→ OBJECTIVE:
In every item below, replace "dropdown" with "drop-down" and reproduce the lines with everything else unchanged.

--- BEGIN ---

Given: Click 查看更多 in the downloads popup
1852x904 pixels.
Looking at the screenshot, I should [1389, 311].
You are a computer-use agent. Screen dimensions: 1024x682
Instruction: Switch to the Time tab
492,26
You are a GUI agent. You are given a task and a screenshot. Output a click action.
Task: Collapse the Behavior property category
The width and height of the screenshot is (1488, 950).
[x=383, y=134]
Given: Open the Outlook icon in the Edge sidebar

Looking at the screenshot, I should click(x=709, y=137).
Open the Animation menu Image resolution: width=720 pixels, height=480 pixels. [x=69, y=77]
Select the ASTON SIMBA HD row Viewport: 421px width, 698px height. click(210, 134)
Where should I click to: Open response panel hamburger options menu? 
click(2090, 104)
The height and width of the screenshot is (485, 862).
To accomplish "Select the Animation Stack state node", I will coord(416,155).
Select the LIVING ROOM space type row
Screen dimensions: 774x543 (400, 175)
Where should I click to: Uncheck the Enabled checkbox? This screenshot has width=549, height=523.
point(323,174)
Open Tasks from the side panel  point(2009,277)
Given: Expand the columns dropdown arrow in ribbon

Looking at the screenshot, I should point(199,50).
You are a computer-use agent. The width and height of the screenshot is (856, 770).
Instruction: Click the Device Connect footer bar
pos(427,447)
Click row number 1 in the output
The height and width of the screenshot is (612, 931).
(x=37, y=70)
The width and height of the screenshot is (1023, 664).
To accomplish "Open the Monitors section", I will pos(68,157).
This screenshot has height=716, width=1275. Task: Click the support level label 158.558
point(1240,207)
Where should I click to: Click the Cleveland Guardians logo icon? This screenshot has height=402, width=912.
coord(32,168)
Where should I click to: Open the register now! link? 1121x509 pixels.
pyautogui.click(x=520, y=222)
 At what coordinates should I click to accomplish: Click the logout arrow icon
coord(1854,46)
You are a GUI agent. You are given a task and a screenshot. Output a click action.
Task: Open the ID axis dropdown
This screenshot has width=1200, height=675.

--- END ---

→ SOLVED PROBLEM:
Given: Click 查看更多 in the downloads popup
1852x904 pixels.
Looking at the screenshot, I should [1389, 311].
You are a computer-use agent. Screen dimensions: 1024x682
Instruction: Switch to the Time tab
492,26
You are a GUI agent. You are given a task and a screenshot. Output a click action.
Task: Collapse the Behavior property category
The width and height of the screenshot is (1488, 950).
[x=383, y=134]
Given: Open the Outlook icon in the Edge sidebar

Looking at the screenshot, I should click(x=709, y=137).
Open the Animation menu Image resolution: width=720 pixels, height=480 pixels. [x=69, y=77]
Select the ASTON SIMBA HD row Viewport: 421px width, 698px height. click(210, 134)
Where should I click to: Open response panel hamburger options menu? 
click(2090, 104)
The height and width of the screenshot is (485, 862).
To accomplish "Select the Animation Stack state node", I will coord(416,155).
Select the LIVING ROOM space type row
Screen dimensions: 774x543 (400, 175)
Where should I click to: Uncheck the Enabled checkbox? This screenshot has width=549, height=523.
point(323,174)
Open Tasks from the side panel  point(2009,277)
Given: Expand the columns drop-down arrow in ribbon

Looking at the screenshot, I should point(199,50).
You are a computer-use agent. The width and height of the screenshot is (856, 770).
Instruction: Click the Device Connect footer bar
pos(427,447)
Click row number 1 in the output
The height and width of the screenshot is (612, 931).
(x=37, y=70)
The width and height of the screenshot is (1023, 664).
To accomplish "Open the Monitors section", I will pos(68,157).
This screenshot has height=716, width=1275. Task: Click the support level label 158.558
point(1240,207)
Where should I click to: Click the Cleveland Guardians logo icon? This screenshot has height=402, width=912.
coord(32,168)
Where should I click to: Open the register now! link? 1121x509 pixels.
pyautogui.click(x=520, y=222)
 At what coordinates should I click to accomplish: Click the logout arrow icon
coord(1854,46)
You are a GUI agent. You are given a task and a screenshot. Output a click action.
Task: Open the ID axis drop-down
This screenshot has width=1200, height=675.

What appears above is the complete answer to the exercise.